OCR4all: Modern Tool for Old Texts

posted by Fnord666 on Wednesday May 01, @10:21PM
from the it's-all-greek-to-me dept.
Historians and other humanities' scholars often have to deal with difficult research objects: centuries-old printed works that are difficult to decipher and often in an unsatisfactory state of conservation. Many of these documents have now been digitized—usually photographed or scanned—and are available online worldwide. For research purposes, this is already a step forward.

However, there is still a challenge to overcome: bringing the digitized old fonts into a modern form with text recognition software that is readable for non-specialists as well as for computers. Scientists at the Center for Philology and Digitality at Julius-Maximilians-Universität Würzburg (JMU) in Bavaria, Germany, have made a significant contribution to further development in this field.

With OCR4all, the JMU research team is making a new tool available to the scientific community. It converts digitized historical prints with an error rate of less than one percent into computer-readable texts. And it offers a graphical user interface that requires no IT expertise. With previous tools of this kind, user-friendliness was not always a given, as the users mostly had to work with programming commands.

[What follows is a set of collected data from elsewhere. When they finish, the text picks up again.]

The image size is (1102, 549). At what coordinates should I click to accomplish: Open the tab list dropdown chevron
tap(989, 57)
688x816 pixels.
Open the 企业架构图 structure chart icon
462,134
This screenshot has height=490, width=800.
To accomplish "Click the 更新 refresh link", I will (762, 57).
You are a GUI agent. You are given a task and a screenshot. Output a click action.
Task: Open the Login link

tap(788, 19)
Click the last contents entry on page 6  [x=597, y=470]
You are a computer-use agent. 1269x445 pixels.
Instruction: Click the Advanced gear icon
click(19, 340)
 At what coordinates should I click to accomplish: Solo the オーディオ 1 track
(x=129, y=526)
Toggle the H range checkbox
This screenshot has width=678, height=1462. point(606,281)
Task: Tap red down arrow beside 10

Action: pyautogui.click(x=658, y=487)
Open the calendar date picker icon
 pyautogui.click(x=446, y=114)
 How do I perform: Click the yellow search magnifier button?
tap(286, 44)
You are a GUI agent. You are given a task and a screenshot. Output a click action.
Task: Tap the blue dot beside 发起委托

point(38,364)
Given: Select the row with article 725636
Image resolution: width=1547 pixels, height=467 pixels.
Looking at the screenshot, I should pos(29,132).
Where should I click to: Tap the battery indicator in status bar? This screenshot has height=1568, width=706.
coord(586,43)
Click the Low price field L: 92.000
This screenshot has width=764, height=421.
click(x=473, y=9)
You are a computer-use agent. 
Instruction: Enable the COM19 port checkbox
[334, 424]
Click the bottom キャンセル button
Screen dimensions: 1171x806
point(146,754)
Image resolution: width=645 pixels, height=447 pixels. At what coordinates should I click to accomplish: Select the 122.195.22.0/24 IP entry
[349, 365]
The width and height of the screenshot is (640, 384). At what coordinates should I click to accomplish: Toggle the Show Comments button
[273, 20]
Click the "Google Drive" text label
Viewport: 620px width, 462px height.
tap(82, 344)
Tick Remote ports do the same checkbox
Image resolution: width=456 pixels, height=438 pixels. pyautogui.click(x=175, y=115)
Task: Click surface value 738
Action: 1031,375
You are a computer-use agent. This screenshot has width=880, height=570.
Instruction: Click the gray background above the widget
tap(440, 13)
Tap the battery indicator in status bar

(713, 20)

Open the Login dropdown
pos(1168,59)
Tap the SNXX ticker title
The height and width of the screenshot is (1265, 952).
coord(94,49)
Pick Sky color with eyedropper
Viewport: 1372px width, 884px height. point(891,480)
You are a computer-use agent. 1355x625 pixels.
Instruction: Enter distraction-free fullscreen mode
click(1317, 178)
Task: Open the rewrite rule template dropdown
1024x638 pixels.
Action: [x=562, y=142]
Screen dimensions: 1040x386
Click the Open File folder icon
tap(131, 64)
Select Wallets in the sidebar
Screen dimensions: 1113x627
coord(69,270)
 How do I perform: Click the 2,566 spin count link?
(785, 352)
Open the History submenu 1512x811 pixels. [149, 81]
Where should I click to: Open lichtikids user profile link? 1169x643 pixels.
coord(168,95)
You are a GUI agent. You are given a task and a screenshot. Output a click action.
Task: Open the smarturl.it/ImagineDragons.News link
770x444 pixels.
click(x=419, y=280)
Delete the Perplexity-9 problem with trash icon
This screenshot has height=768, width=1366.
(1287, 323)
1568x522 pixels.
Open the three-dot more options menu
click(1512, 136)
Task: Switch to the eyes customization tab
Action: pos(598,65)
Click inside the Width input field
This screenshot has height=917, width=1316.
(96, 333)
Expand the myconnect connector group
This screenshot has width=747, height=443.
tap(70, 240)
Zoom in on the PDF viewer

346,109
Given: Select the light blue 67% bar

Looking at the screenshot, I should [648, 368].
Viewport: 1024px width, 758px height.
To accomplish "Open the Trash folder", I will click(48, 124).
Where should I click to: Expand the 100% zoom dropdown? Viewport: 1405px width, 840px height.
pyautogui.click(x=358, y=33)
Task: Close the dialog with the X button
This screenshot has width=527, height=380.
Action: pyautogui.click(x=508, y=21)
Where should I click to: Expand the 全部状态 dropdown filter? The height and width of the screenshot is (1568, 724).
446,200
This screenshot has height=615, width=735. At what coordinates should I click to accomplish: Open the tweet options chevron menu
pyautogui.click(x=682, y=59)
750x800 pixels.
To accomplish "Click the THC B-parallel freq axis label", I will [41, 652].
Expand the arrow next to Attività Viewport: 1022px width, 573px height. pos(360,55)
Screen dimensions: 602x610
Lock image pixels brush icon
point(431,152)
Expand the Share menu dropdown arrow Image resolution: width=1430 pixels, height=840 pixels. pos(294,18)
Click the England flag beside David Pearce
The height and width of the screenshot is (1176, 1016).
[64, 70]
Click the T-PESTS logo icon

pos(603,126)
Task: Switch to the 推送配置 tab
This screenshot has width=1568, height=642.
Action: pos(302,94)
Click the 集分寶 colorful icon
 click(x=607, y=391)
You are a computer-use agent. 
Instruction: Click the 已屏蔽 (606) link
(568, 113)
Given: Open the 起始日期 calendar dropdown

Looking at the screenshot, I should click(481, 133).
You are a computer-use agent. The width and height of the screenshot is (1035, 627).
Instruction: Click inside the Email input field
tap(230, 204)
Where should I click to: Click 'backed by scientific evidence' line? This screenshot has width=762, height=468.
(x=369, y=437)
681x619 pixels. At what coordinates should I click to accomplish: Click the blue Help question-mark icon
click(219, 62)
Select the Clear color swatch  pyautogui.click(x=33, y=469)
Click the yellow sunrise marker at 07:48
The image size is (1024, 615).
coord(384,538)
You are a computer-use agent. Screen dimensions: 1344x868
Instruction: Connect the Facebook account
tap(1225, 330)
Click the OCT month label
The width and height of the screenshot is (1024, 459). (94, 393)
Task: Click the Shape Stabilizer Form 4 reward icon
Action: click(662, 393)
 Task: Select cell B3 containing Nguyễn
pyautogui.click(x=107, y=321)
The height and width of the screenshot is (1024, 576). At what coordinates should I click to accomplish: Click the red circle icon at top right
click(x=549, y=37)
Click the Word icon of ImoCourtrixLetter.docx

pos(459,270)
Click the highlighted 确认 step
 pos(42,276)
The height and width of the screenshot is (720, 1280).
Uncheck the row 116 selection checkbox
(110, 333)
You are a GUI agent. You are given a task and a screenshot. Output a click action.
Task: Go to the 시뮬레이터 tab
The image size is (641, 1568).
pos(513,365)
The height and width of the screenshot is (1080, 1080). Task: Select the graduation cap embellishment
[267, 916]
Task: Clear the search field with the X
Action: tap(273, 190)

[...] In developing OCR4all, computer scientists have collaborated with the humanities at JMU—including German and Romance studies and literature studies in the project "Narragonien digital." The aim was to digitize the "Narrenschiff," a moral satire by Sebastian Brant, a bestseller of the 15th century that was translated into many languages. Furthermore, OCR4all has been frequently used in the JMU's Kolleg "Medieval and Early Modern Times."

OCR4all is freely available to the public on the GitHub platform (with instructions and examples): https://github.com/OCR4all

Original Submission


    With an animated version of "Narrenschiff" in production, it's only a matter of time before Disney's lawyers put an end to this nonsense.

    Where's the fun in that [youtube.com]?